[Stored data]
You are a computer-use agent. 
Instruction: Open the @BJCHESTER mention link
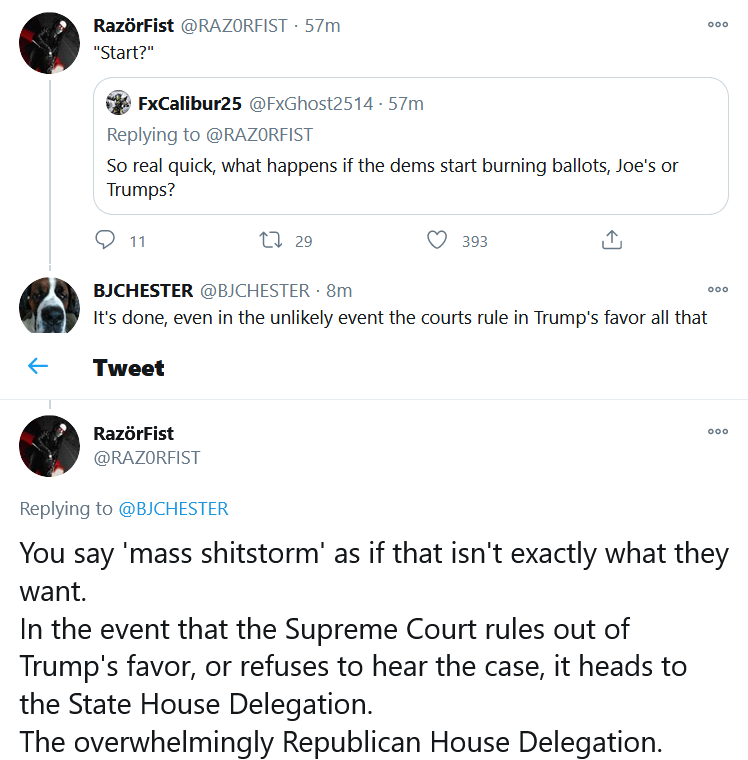pyautogui.click(x=174, y=508)
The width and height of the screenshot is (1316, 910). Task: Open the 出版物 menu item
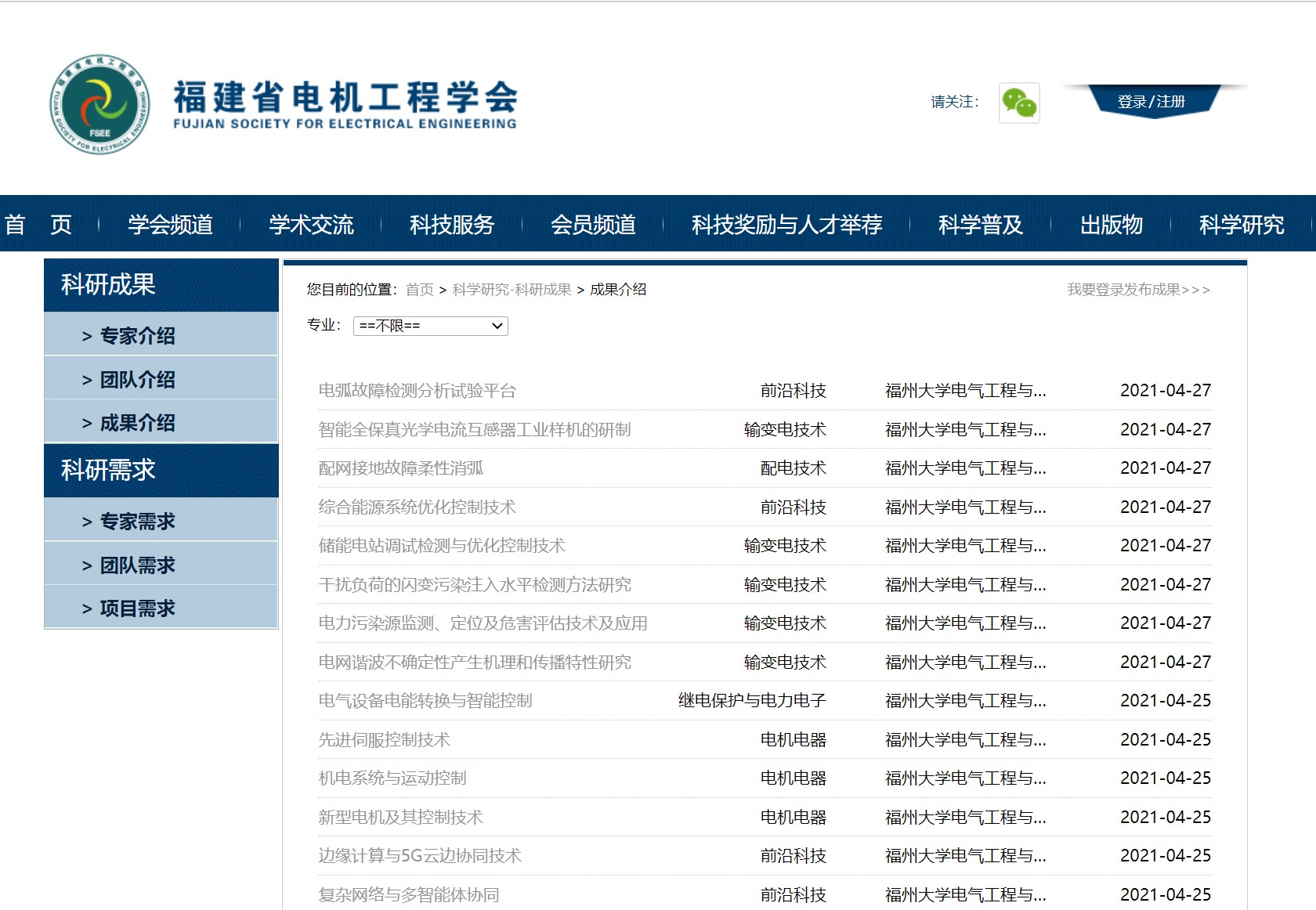coord(1111,225)
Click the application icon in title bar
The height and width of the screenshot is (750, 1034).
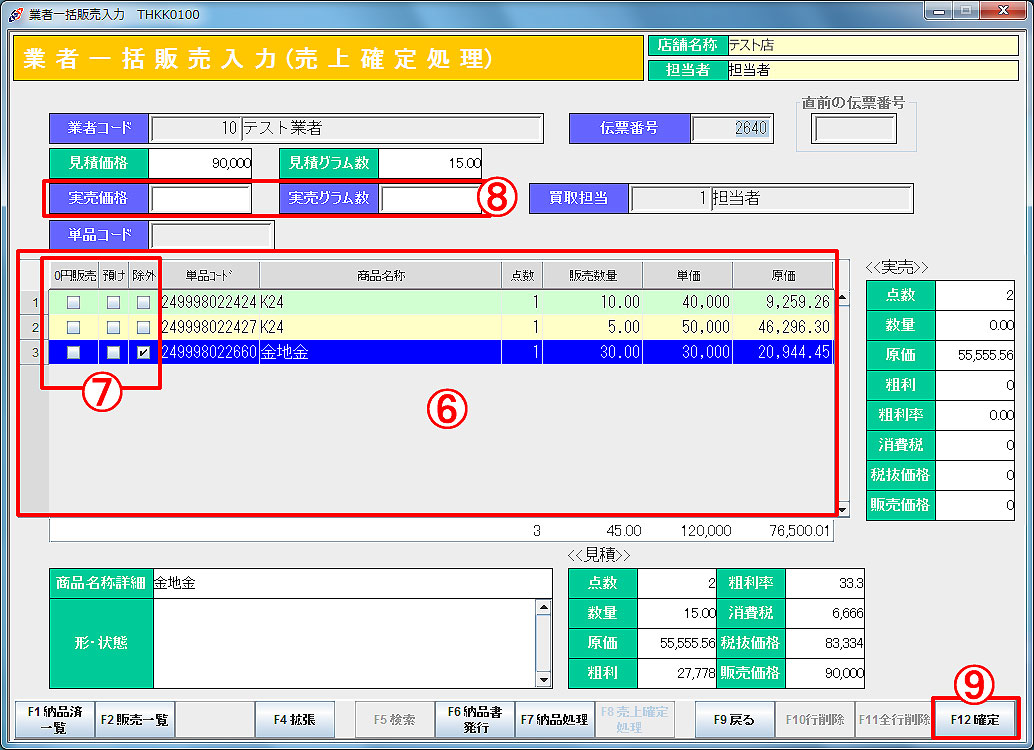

ACTIVITY: Set the records down again word for word; the pictures stay out.

EXPECTED ANSWER:
You are a computer-use agent. 
Instruction: Open the @BJCHESTER mention link
pyautogui.click(x=174, y=508)
The width and height of the screenshot is (1316, 910). Task: Open the 出版物 menu item
coord(1111,225)
Click the application icon in title bar
The height and width of the screenshot is (750, 1034).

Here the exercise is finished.